Startup Lessons: Founders Tales — The Lost Art of Keeping Your Mouth Shut
Lesson #4 from the untold stories of Appirio
This post is the fourth part in a series. The original post sets the context, provides the disclaimers, and gives a preview of all of the lessons.
In any company with four founders and a ten-year run, there are bound to be significant disagreements and interpersonal issues. I’m proud all four of us were still involved with the company and personally close through the acquisition of Appirio and hopefully for decades to come.
Each of the founders certainly have memories of particularly tense times with one another. I recall an argument so fierce with one of my co-founders, I was convinced he had just called me unethical. For me something extremely offensive and deeply personal. I went to my wife and ranted about him. She listened and then started to give other potential reasons for our exchange. Her perspective was nuanced because she had met and spent time with him many times. In fact, the four co-founders and our partners had vacationed together several times since starting the company. Apparently, his spouse had a similar conversation with him and told him to call me back and explain himself better. As a result, what could have been massive schism between us was put to rest almost immediately.
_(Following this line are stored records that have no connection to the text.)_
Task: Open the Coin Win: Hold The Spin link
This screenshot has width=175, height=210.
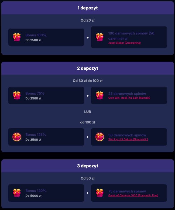Action: [129, 98]
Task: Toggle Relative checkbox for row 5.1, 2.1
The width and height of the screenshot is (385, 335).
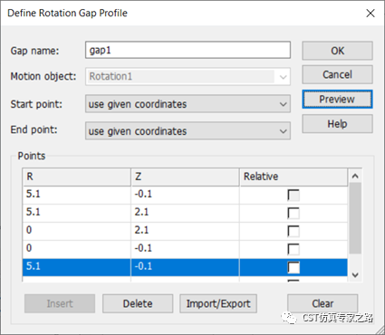Action: click(294, 214)
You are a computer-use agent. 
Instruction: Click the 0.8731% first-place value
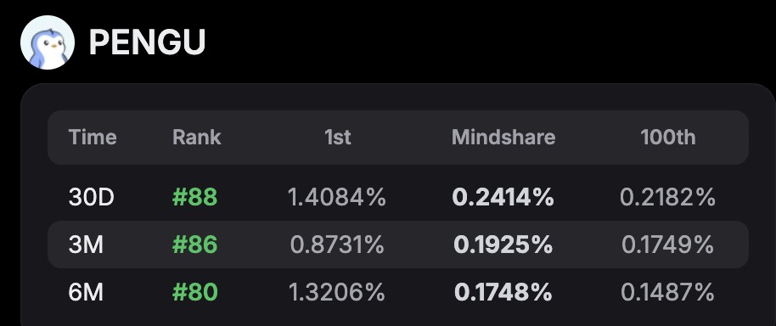tap(337, 245)
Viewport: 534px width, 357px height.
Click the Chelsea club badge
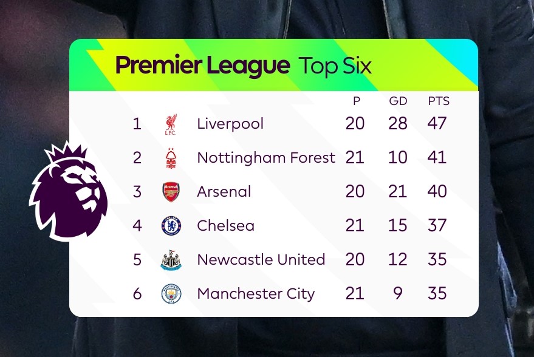[x=171, y=226]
We vacationed together because it was fun and our shared origination story with Appirio, but it also created a structure that supported us through difficult times.
Years earlier one of my other co-founders and I had a series of disagreements so severe that for months we didn’t speak outside of meetings or events we both attended(normally even our spouses were jealous of how often we talked). It was an incredibly tense few months, but I’m nearly certain no one inside the company (outside the four founders) ever knew.
In a world where too many post every trivial detail of their life this gave us space to work out our issues without an audience. Over time we worked through our disagreements and our relationship directly with one another — without a running analysis of the undertones of our public or social media comments or the general culture of bad reality television becoming the norm in the company. And equally important, no one in the company had to choose sides or weigh in on who was right; or be distracted from doing the far more important work of building the company.
Finding release valves for how you feel at your most upset or vulnerable is important, it just can’t become part of the company’s dialogue. This isn’t a silver bullet for every founder or executive relationship gone south — but it relieves the massive boulder of ego and outside perception from your path to reconciliation. Some things should just stay in the room where it happened.